In the weeks following a trauma, you may suffer from some or all of the following:
- Difficulty sleeping
- Difficulty focusing
- Increased Heartbeat
Depending on your level of connection and sensitivity to the trauma, your healing process may take weeks, months or much longer. It’s impossible to know 100% when you will feel like yourself again. And there will likely be many ups and downs throughout your healing process. Be patient with yourself.
7 Ways To Help You Cope After A Trauma:
1/ Connect with others who have been through the same experience. It’s important you realize you’re not alone. Each of us has different coping mechanisms when it comes to stress. Speaking with others who are going through (or have been through) something similar is often very therapeutic.
2/ Take time for yourself. Sometimes you may feel the need to be alone, or that you only want to be in contact with people with whom you are very close. Give yourself time to breathe in a way that feels comforting.
3/ Ask for support. Sometimes we don’t realize how much just talking about what has happened can help – to a friend or family member you trust and with whom you feel comfortable — even if they have no experience with what you’re going through. If you cry while while speaking, don’t worry about it – just let it out. Allowing yourself to feel is part of the healing process.

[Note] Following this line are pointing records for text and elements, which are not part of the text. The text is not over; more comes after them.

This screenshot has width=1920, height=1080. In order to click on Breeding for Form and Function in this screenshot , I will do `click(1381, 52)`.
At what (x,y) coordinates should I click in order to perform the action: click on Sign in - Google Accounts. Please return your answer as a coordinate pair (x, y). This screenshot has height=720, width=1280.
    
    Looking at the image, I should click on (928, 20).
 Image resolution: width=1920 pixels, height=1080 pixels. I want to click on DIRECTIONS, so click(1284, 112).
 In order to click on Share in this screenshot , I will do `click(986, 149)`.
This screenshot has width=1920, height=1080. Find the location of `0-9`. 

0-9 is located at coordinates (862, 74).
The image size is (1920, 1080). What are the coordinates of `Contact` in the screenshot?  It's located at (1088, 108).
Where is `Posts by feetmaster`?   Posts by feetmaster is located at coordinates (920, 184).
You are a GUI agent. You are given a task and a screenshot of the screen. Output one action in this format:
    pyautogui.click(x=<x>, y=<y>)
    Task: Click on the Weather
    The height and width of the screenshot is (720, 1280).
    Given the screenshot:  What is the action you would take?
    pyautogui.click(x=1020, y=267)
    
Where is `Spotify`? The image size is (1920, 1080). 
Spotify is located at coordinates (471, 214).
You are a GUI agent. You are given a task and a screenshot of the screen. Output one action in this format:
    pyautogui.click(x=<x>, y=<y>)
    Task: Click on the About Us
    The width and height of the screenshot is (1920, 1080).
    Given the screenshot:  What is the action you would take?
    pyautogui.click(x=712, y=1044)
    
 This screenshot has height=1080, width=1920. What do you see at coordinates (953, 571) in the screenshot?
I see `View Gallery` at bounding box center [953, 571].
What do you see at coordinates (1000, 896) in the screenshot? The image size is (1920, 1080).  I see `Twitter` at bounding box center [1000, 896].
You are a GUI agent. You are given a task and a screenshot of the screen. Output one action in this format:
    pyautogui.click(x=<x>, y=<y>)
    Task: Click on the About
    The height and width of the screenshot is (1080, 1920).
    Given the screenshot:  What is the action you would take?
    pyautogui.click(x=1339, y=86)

4/ Healthy routine. You may find you are less hungry or that your diet has been affected in some way by the trauma you’ve experienced. Try to set regular meal times and eat healthfully. Exercise can be very helpful too; begin cautiously however. Be gentle with your body.
5/ Allow yourself to ‘just be light’ sometimes. Part of the healing process means there will be times you’re in a lot of pain and others when you feel like ‘your old self’. When you’re feeling good, just go with it and don’t judge yourself for having a good night out with friends when you don’t talk about what you’re going through.
6/ Take it down a notch. When we experience high levels of stress we are often more accident-prone. Take your time a little more than you ordinarily would, and be especially careful and focused while driving.
7/ Don’t drink or use drugs. Some of us may feel inclined to use alcohol or drugs to help us forget the stress and pain we feel. However, this will not allow you to really process what you are experiencing and to come to terms with it. Feelings of depression can increase as a result as well.
* Seek Professional Help If: You feel alone and do not have someone with whom to share your traumatic experience, and feel unable to control your feelings of sadness, anxiety and nervousness. For Those in Paris: If you have been traumatized by the November 13th attacks, the city of Paris is offering assistance. Dial #3975 between 10AM and 6PM to make an appointment with a psychologist. Additional information can be found at: http://www.paris.fr
* A Healing Song: “Hope” by Emeli Sandé.